As we saw above, Professor Godlonton and Dr. Okeke also include district fixed effects. Re-run your diff-in-diff estimation including these as well. What is the estimated coefficient on highxpost now? Write your coefficient on highxpost, the associated standard error, and the number of observations to Column D in your Excel file.

At this point, you (should) have successfully replicated the result from Godlonton and Okeke (2015). As you saw, the coeffcient on the highxpost (the diff-in-diff estimate of the treatment effect) was extremely similar in specifications with and without fixed effects.


More Fun with Stata

Professor Godlonton and Dr. Okeke test common trends directly by generating a time trend variable that they interact with treatment. Their results are presented in Table 2 in their paper, which appears below:

GO Table 2

We are primarily interested in the interaction between our treatment variable, high_exposure, and the time trend: if this variable is statistically significant, it indicates that the treatment and comparison groups were on different trajectories prior to the program.

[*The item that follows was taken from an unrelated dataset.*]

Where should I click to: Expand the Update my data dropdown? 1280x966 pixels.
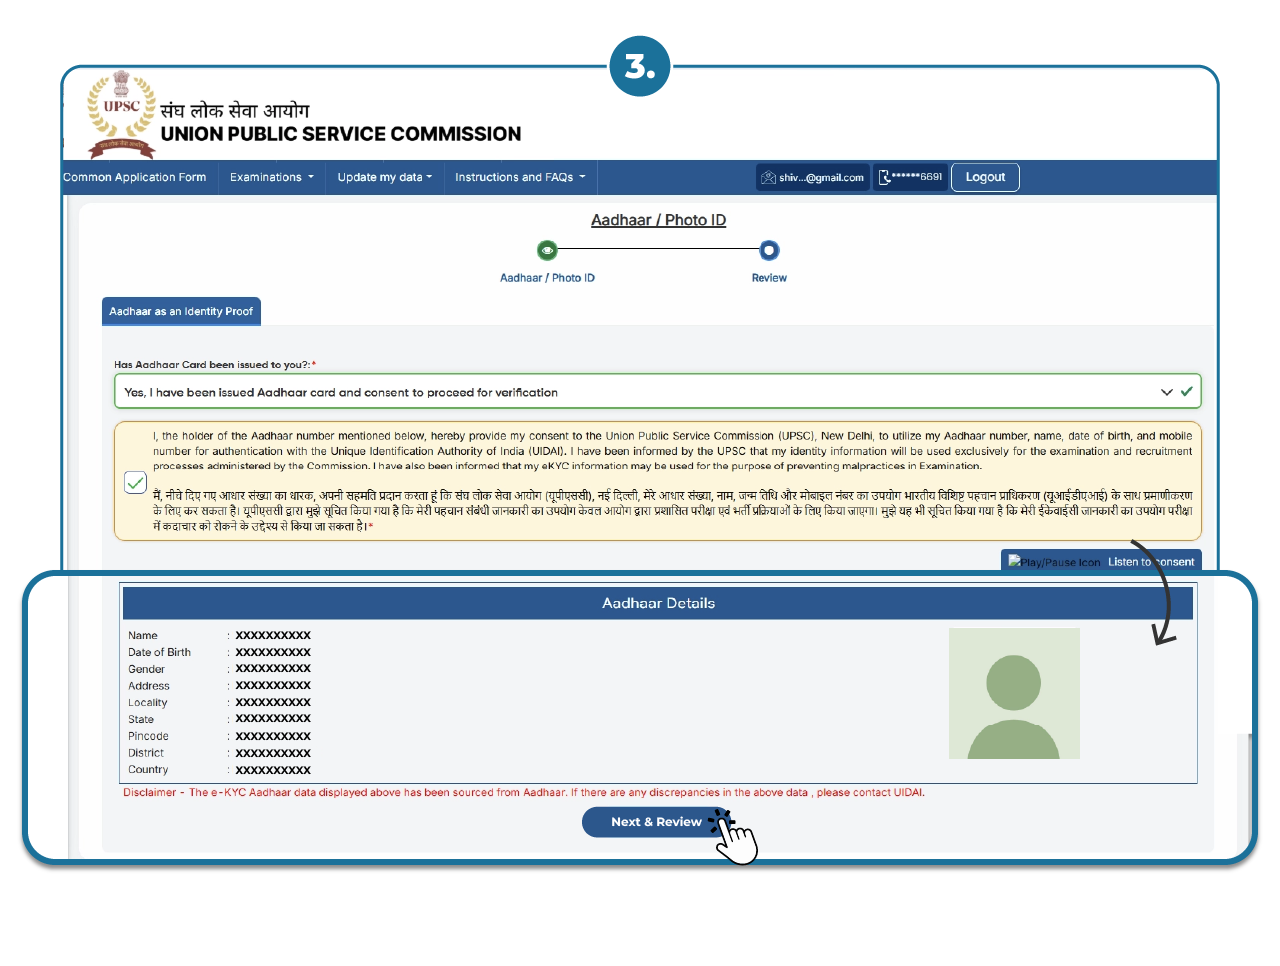[384, 177]
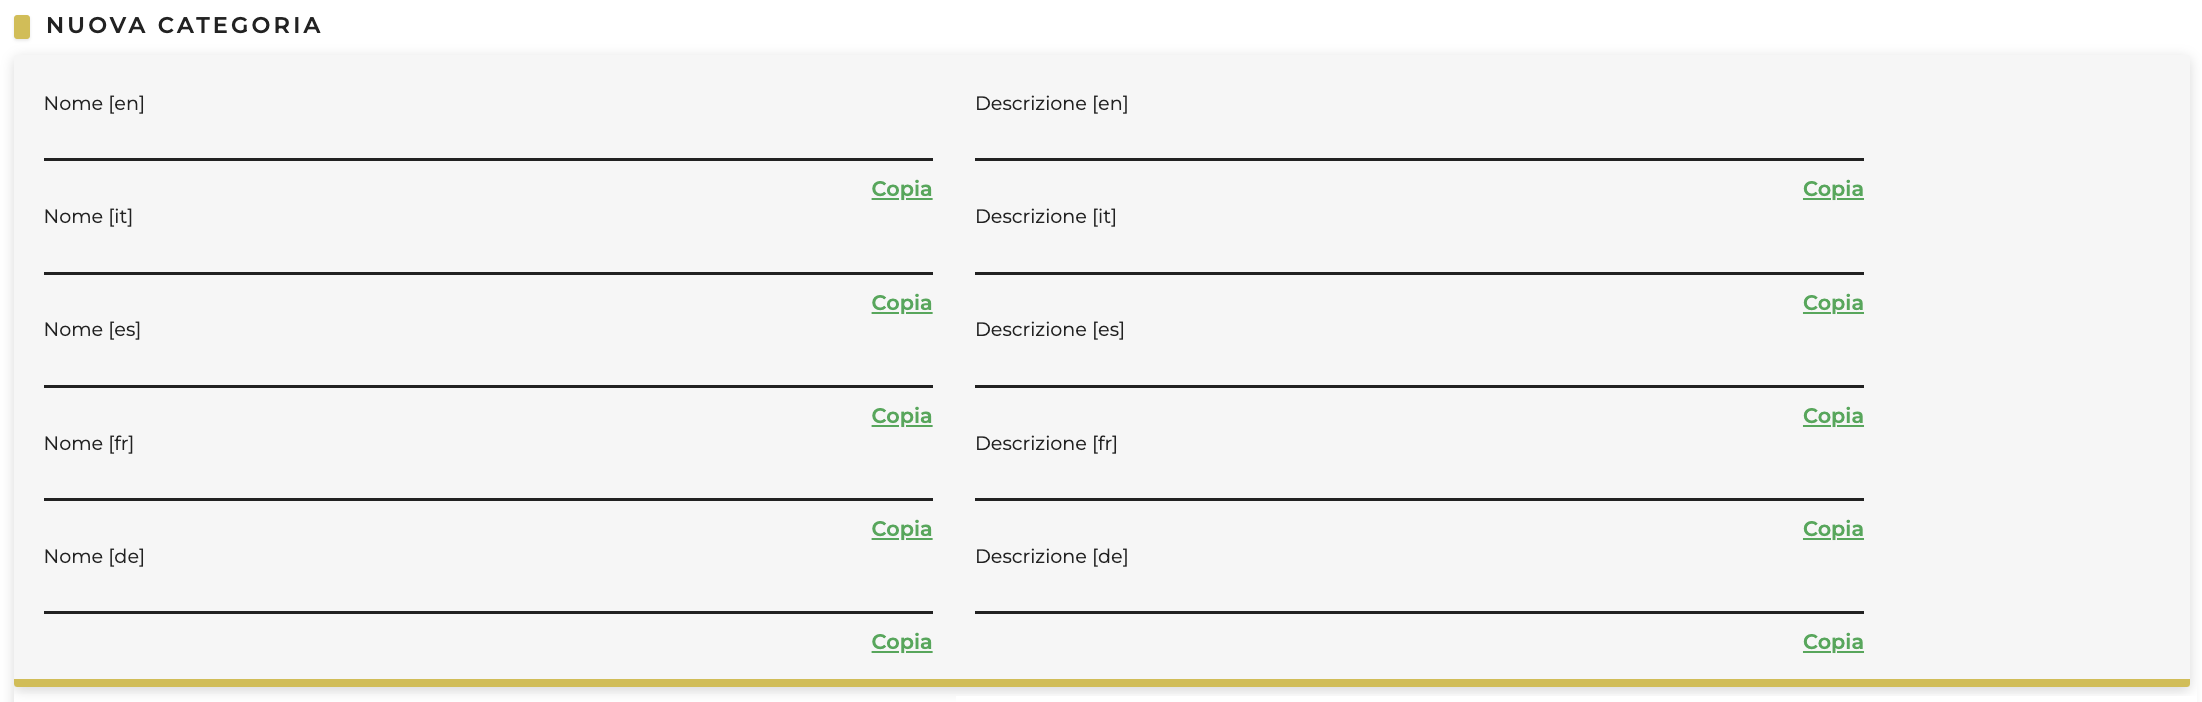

To replicate these results, we need to generate a time trend variable. The data set contains the variable time; it indicates the the month and year in which a birth took place. However, time is formatted in Stata’s date-time format, which even economics professors can never remember how to use. Fortunately, we can use the egen command to create a trend variable after we sort the data by date:

sort time
egen trend = group(time) if post==0

The egen option group creates a variable indicating the different groups (or values) of the time variable. So, in this data set, the egen command will generate a group variable as follows:

time trend
Jul05 1
Jul05 1
Jul05 1
Aug05 2
Aug05 2
Oct05 3
Oct05 3

Notice that egen is just counting off the groups: there are no observations from September of 2005, so October 2005 is the third group (ie the egen command is not telling us how many months have passed since the start of the data set). In this case, you can tab time and see that there aren’t any missing months, so the trend variable does also tell us how many months an observation is from the earliest observations in the data set - but that is because of the particular structure of this data set. (Also, remember that you have to sort your data before using the egen command with the group option.)

Once you’ve generated the trend variable, you need to interact it with high_exposure (the treatment dummy). Then you can regress an outcome like tba on the high_exposure variable, the trend variable, and the interaction between them. The table notes above also indicate that Professor Godlonton and Dr. Okeke include district fixed effects; you can add these by adding i.district to your regression command.

Do you get the same results as the authors? Specifically, do the coefficient and standard error on the variable highxtrend match up?